Presynaptic HCN Channels Regulate Vesicular Glutamate Transport

The amount of neurotransmitter stored in synaptic vesicles determines postsynaptic quantal size and thus the strength of synaptic transmission. However, little is known about regulation of vesicular neurotransmitter uptake. In recordings from the calyx of Held, a giant mammalian glutamatergic synapse, we found that changes in presynaptic Na+ concentration above and below a resting value of 13 mM regulated vesicular glutamate uptake, consistent with activation of a vesicular monovalent cation Na+(K+)/H+ exchanger. Na+ flux through presynaptic plasma membrane hyperpolarization-activated cyclic nucleotide-gated (HCN) channels enhanced presynaptic Na+ concentration and thus controlled postsynaptic quantal size.
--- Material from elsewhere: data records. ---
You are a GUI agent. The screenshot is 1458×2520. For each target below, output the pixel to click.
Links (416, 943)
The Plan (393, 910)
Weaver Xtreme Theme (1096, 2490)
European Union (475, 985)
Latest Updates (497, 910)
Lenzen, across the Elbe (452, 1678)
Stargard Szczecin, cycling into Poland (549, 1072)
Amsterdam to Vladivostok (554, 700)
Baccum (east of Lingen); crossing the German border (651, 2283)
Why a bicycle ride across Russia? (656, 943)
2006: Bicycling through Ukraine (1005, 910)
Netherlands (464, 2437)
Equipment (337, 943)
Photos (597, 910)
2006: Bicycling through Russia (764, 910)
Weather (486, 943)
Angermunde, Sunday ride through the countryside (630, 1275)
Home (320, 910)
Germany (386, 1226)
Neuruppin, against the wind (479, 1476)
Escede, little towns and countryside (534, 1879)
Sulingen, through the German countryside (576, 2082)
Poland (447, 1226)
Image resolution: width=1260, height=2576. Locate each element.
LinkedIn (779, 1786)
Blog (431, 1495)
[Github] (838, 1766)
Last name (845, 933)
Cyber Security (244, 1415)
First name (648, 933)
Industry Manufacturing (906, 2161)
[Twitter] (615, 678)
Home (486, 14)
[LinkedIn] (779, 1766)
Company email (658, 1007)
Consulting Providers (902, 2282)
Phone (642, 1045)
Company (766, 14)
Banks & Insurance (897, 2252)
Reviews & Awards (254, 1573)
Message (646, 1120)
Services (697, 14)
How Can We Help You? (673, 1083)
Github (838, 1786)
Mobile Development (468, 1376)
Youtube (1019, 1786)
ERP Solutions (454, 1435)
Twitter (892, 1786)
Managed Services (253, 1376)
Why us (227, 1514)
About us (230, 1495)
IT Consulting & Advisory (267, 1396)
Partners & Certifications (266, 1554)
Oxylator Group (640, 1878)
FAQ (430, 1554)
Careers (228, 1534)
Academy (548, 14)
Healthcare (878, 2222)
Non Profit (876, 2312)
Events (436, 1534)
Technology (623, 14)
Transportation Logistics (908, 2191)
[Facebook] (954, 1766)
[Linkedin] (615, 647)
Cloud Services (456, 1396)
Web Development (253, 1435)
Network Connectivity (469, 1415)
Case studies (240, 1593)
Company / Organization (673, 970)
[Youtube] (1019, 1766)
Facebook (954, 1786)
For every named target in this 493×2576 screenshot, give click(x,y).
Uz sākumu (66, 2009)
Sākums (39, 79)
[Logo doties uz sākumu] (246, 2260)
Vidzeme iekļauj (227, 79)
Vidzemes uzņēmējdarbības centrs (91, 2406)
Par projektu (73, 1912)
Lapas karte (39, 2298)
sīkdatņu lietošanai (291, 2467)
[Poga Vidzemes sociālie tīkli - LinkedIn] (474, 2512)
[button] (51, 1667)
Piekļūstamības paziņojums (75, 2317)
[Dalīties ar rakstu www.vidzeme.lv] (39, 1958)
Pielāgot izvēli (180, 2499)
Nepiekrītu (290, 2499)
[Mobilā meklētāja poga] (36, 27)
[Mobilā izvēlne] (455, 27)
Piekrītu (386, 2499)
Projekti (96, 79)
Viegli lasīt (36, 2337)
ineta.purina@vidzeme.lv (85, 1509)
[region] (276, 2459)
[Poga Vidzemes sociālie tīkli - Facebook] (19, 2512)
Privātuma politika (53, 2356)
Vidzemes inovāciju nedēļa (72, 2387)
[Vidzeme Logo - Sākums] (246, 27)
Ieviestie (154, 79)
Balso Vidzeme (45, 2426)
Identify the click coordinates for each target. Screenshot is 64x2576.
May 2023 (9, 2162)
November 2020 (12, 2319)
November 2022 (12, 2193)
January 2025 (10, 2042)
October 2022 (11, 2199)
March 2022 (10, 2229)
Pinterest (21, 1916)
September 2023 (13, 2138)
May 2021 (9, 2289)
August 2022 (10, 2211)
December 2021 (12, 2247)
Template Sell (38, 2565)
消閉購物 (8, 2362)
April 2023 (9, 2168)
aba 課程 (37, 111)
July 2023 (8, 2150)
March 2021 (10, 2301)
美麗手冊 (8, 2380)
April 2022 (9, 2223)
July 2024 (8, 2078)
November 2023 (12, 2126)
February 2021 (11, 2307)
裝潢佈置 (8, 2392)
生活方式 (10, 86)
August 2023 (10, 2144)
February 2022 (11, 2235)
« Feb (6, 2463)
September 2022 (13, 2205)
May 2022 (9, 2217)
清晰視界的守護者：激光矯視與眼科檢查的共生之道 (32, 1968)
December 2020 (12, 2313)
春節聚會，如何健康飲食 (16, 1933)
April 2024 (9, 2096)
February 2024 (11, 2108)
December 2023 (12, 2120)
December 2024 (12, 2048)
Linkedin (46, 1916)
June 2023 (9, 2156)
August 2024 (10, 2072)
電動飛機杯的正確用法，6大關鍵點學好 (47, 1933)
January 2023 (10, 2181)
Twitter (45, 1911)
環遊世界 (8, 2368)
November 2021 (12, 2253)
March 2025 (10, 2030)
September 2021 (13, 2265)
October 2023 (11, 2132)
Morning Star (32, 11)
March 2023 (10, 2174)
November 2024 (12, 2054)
Our results indicate that a plasma membrane ion channel controls synaptic strength by modulating vesicular neurotransmitter uptake through a Na+-dependent process. •Sodium ions facilitate glutamate loading into synaptic vesicles•Plasma membrane HCN channel controls intraterminal sodium level•Change in HCN channel activity alters the content of synaptic vesicles Loading synaptic vesicles with transmitter depends upon availability of intracellular cations. Here, Huang and Trussell show that glutamate loading into vesicles is regulated by Na+ levels set by Na+-permeable HCN channels in the presynaptic plasma membrane.